• [Required tasks]:
1 > In the passage about Library War episodes, which band performs the ending theme "Changes"?
2 > Reproduce everything from the line containing "498x472 pixels. How" down to the end of the records, including both of those ends.

-------- Passage given

= List of Library War episodes =

Library War DVD cover of volume 1 released in Japan.

The episodes of the Japanese anime series Library War are directed by Takayuki Hamana and animated and produced by Production I.G. Based on a series of light novels by Hiro Arikawa, it tells the story of a future Japan that needs libraries and their Library Team Defense Forces to protect books and stop censorship at the hands of the Media Betterment Committee, a special censorship agency established by the Japanese government.

The series premiered in Japan on April 10, 2008, on Fuji TV's Noitamina programming block and ran until June 26, 2008. Kadokawa released the series to five DVD compilations, each containing three episode except for the first two, which contained two each. The third volume contained an unaired episode and was released as an original video animation. The DVDs were released between August 6 and December 3, 2008.

Two pieces of theme music are used for the episodes: one opening theme and one ending theme. The anime's opening theme is "Atashi no Machi, Ashita no Machi" (あたしの街, 明日の街) by Hitomi Takahashi. The ending theme is "Changes" by Base Ball Bear.

==Episode listing==

| No. | Title | Original release date |
| 1 | "My Prince Charming is in the LDF" Transliteration: "Waga Ōjisama wa Toshotai ni Ari" (Japanese: 我ガ王子様ハ図書隊ニアリ) | April 10, 2008 |
In 1989, the Japanese government passed the Media Betterment Act to protect the youth from being influenced by negative materials in the media. To counter this, local governments throughout the country establish "Library Defense Forces" to prevent Media Betterment Act agents from infringing on people's rights to access media deemed as banned material. A civilian, Iku Kasahara, had been accosted by an MBA agent who attempts to take away a banned book from her, but is saved by an LDF agent. Inspired, Kasahara decides to join in the Library Defense Force.

----------------
-------- Information shown

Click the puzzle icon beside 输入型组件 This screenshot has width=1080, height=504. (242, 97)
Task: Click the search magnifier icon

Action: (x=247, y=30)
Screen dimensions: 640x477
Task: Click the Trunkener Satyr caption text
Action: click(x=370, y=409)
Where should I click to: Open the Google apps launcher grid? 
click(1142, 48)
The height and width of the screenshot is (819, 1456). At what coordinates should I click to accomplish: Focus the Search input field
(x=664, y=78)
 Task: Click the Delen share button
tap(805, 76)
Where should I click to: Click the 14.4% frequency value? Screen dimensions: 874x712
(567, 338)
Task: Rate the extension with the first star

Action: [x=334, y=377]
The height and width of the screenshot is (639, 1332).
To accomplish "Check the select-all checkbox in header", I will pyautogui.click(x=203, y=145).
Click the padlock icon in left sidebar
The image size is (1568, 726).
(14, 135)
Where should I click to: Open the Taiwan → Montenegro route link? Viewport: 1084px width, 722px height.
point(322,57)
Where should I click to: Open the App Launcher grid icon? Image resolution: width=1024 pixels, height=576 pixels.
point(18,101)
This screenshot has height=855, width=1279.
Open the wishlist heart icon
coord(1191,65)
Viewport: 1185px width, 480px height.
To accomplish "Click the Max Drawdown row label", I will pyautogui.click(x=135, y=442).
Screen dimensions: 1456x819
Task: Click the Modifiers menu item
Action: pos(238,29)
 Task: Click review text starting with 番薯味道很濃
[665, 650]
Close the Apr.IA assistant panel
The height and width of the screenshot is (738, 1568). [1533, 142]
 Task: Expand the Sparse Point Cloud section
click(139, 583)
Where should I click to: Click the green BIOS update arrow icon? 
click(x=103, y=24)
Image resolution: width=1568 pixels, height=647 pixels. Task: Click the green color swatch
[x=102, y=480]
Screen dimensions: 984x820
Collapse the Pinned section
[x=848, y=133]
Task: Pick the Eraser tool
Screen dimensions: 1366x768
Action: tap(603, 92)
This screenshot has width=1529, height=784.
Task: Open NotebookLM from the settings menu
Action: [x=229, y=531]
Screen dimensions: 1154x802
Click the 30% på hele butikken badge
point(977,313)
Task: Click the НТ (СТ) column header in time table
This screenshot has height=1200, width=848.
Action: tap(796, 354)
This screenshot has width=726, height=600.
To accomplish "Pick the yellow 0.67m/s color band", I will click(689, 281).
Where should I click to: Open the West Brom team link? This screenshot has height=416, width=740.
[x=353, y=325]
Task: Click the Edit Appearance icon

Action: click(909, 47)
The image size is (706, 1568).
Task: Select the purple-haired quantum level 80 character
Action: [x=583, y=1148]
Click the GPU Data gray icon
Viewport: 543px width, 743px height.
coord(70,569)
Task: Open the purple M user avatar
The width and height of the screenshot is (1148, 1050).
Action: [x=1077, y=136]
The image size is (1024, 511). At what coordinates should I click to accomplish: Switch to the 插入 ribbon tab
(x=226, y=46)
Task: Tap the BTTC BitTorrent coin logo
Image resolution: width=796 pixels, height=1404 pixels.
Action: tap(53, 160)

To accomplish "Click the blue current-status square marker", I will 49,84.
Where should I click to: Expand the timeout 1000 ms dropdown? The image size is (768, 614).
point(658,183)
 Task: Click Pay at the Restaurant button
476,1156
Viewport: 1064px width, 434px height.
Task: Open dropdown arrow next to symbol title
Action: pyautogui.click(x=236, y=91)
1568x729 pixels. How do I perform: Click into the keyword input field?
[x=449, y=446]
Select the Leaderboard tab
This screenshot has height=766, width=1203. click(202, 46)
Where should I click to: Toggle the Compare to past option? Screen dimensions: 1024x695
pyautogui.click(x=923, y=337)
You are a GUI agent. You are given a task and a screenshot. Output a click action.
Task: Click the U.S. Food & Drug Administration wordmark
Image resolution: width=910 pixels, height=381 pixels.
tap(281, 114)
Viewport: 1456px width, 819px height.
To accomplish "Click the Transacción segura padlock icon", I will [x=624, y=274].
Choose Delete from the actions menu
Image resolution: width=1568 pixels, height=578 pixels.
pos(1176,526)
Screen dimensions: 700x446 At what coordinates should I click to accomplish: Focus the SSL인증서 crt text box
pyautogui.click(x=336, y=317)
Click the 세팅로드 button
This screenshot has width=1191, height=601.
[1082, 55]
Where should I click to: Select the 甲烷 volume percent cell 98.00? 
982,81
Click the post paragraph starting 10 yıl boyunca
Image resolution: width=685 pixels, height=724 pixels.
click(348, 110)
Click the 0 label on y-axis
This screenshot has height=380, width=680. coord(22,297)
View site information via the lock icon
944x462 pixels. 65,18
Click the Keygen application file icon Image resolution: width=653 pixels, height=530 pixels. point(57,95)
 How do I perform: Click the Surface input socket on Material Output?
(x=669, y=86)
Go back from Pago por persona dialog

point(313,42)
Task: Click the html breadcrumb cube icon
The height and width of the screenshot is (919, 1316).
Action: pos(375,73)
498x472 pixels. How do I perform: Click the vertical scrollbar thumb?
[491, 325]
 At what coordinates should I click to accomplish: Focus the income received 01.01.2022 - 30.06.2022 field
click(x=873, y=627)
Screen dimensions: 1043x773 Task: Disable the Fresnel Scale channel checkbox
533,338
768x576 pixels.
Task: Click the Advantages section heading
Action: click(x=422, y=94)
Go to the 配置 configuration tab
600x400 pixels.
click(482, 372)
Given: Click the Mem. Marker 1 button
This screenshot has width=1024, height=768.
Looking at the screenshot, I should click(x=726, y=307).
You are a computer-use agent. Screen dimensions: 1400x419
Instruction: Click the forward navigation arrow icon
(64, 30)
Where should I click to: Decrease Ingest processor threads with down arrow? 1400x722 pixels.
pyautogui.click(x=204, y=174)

----------------

• [Task-by-task results]:
1 > Base Ball Bear

2 >
498x472 pixels. How do I perform: Click the vertical scrollbar thumb?
[491, 325]
 At what coordinates should I click to accomplish: Focus the income received 01.01.2022 - 30.06.2022 field
click(x=873, y=627)
Screen dimensions: 1043x773 Task: Disable the Fresnel Scale channel checkbox
533,338
768x576 pixels.
Task: Click the Advantages section heading
Action: click(x=422, y=94)
Go to the 配置 configuration tab
600x400 pixels.
click(482, 372)
Given: Click the Mem. Marker 1 button
This screenshot has width=1024, height=768.
Looking at the screenshot, I should click(x=726, y=307).
You are a computer-use agent. Screen dimensions: 1400x419
Instruction: Click the forward navigation arrow icon
(64, 30)
Where should I click to: Decrease Ingest processor threads with down arrow? 1400x722 pixels.
pyautogui.click(x=204, y=174)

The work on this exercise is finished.